The delusions of these homeowners continue to astound me - just for fun, I emailed him the Zillow link which recently showed his condo comps at $530K.
that’s why someone thinks his home worths nearly double of what it did 2004:
http://biz.yahoo.com/cnnm/070621/062107_housing_perception_gap.html?.v=1&.pf=real-estate
I love the last line in that article regarding the NAR and AMB:
“Their organizations also tend to be optimistic about most housing-market matters.”
To say the least!
Great post. I don’t know where you got those pictures but they are really a hoot.
Wow…those are close.
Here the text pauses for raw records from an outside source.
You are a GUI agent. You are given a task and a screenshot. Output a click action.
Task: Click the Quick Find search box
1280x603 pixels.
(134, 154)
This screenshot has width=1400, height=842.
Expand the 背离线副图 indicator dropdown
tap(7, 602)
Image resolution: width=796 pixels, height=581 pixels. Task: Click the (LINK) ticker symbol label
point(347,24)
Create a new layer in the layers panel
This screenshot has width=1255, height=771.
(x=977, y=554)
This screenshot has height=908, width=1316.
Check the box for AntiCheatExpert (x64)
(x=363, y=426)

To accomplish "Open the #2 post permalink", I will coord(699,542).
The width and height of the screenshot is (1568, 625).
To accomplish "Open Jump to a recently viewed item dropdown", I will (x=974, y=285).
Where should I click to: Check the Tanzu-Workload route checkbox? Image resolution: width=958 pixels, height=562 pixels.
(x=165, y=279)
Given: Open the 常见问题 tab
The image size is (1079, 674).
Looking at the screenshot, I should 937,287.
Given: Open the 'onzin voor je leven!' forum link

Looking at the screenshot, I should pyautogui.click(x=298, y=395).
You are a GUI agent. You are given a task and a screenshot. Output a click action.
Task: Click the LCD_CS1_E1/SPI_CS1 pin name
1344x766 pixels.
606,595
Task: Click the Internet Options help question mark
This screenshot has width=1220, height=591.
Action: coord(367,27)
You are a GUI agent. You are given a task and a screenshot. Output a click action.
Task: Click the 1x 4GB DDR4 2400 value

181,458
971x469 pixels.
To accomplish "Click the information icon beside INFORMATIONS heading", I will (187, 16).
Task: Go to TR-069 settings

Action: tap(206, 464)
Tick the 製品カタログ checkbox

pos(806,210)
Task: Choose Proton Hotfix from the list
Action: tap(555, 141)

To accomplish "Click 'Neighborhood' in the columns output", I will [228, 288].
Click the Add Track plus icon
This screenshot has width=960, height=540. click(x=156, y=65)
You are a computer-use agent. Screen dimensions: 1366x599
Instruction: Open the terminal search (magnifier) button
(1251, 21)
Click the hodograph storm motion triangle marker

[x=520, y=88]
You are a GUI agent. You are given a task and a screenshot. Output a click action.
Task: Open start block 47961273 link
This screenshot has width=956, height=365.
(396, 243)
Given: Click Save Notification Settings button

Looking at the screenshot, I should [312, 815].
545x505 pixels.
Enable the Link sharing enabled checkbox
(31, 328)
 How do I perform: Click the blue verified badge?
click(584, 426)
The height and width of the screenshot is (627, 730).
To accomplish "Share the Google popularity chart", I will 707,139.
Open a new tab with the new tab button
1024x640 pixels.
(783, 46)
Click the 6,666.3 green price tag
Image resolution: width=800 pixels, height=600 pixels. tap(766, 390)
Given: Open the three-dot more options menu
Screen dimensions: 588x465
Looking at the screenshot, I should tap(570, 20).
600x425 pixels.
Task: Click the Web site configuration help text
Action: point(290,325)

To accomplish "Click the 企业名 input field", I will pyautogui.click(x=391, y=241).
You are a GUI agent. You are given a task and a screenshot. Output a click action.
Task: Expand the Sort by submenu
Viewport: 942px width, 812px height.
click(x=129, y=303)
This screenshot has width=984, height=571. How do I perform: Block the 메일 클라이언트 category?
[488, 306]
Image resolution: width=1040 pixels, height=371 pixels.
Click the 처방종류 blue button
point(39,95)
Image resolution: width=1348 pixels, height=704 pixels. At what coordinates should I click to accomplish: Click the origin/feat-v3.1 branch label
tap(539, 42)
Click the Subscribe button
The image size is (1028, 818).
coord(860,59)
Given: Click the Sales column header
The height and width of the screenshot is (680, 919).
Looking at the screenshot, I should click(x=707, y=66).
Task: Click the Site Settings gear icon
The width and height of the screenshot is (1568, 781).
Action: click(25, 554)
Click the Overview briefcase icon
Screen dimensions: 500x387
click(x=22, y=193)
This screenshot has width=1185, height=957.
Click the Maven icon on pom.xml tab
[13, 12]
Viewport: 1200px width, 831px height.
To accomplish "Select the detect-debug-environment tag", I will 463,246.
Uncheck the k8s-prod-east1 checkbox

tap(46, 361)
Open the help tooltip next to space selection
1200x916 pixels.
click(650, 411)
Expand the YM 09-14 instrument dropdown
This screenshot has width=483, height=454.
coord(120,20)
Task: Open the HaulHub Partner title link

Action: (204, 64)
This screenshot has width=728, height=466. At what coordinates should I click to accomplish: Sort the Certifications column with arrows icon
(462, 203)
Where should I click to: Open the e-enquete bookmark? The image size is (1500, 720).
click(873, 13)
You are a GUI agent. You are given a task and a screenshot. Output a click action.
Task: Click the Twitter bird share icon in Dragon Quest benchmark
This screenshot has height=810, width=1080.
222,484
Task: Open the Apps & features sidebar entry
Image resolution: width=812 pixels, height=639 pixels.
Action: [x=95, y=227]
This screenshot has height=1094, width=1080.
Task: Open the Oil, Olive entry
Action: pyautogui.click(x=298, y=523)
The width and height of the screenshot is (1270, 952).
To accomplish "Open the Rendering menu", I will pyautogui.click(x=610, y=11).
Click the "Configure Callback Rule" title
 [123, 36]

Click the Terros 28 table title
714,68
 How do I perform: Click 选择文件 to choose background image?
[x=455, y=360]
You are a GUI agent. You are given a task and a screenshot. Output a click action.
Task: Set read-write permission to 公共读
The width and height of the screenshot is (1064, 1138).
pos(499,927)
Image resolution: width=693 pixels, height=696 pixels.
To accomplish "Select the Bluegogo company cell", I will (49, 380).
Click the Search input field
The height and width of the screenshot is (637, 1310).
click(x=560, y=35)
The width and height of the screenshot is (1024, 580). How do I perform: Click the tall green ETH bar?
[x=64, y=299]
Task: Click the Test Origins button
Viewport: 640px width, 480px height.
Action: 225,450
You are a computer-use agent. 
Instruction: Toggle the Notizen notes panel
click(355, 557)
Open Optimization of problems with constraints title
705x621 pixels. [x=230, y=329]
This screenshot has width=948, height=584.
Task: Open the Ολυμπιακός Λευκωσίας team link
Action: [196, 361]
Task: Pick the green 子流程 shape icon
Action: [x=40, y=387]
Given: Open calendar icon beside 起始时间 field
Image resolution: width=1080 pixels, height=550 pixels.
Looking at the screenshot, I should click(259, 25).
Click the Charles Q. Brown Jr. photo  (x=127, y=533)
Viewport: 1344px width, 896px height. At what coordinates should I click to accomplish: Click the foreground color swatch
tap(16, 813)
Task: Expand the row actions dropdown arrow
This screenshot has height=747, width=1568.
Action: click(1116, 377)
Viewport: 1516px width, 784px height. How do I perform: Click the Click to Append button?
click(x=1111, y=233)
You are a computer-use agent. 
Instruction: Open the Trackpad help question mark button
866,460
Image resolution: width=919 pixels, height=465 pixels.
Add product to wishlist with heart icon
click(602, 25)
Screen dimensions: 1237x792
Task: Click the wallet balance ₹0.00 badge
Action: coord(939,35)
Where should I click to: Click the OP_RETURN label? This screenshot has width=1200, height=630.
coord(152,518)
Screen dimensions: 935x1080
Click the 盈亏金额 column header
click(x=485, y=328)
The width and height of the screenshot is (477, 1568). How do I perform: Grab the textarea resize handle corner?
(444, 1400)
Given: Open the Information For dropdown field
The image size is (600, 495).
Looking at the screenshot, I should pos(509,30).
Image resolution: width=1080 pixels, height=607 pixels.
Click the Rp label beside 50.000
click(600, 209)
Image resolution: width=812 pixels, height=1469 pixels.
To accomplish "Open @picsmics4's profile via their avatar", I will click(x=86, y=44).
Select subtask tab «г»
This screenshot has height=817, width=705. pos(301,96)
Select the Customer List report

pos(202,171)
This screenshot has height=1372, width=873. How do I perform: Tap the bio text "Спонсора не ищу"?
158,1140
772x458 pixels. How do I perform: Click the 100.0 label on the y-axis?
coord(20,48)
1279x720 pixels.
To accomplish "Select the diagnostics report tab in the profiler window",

The pass through to the garage (don’t know what the term for that is) looks neat, but is a really dumb design with the other homes so close.
All that money for some crammed in stucco boxes on zero-lot line property.
So, who are the idiots that plan these developments in SoCal?? Looks like “design it for what’s hot today” rather than plan for the long term.
Kinda like wearing Polo vs. Diesel.
...
“Unravel me
untie this chord
the very center of our union
is caving in
I can’t endure
I am the archive of our failure”
...
These prices are just sickening…
I live in Turtle Ridge, and everyone drives BMW/Mercedes/Lexus, and don’t forget Porsche/Ferrari/Bentley. Turtle Ridge is not for the working class. Most neighbors are either professionals or business owners. You can’t afford this place living pay check to pay check.
Turtle Ridge is the high end of Irvine. Don’t be envious if you didn’t have the vision to get in 3 years ago and have to wait for market correction now. Most of my neighbors have multiple residential and commercial real estate holdings. I even know several families with multiple homes in TR, one for Mom, one for Sis, etc.
A home you live in is not an investment; it doesn’t produce any returns. But you need to live. And if I’m making half a mil a year for the last 10 years, I want to enjoy my life. After all, you can’t take it to the grave, can you?! If you really want to live in Irvine, raise your kids, enjoy the clean and manicured environment, feel safe, then pay the premium.
There are other choices. Go to Corona and get a 50% discount. Smell the cow shit daily, deal with 91, and sufficate in the heat.
By the way, can you folks even afford $400 monthly association fee? That’s montly payment on a BMW 530i, or Gucci bag for your girl friend each month! By year 2014, which most of you are waiting for the real estate to bottom out, will be more like $600.
Way to burst his bubble! That is so F in funny!
I actually saw the house with the two casitas yesterday. Stooooooooopid! Who would want that? House in this development are way overpriced. It’s just downright insulting how stupid they think the home buyer is today.
Ever hear of posterity? Ever hear of charitable donations? You’re taking every last penny with you to the grave? Shame, shame. You’re a pathetic loser. I’m glad I don’t know you, or anyone like you.
And BTW, I make mid to upper six figures myself, and I’m not a self-absorbed jackass like you. You really need to grow up.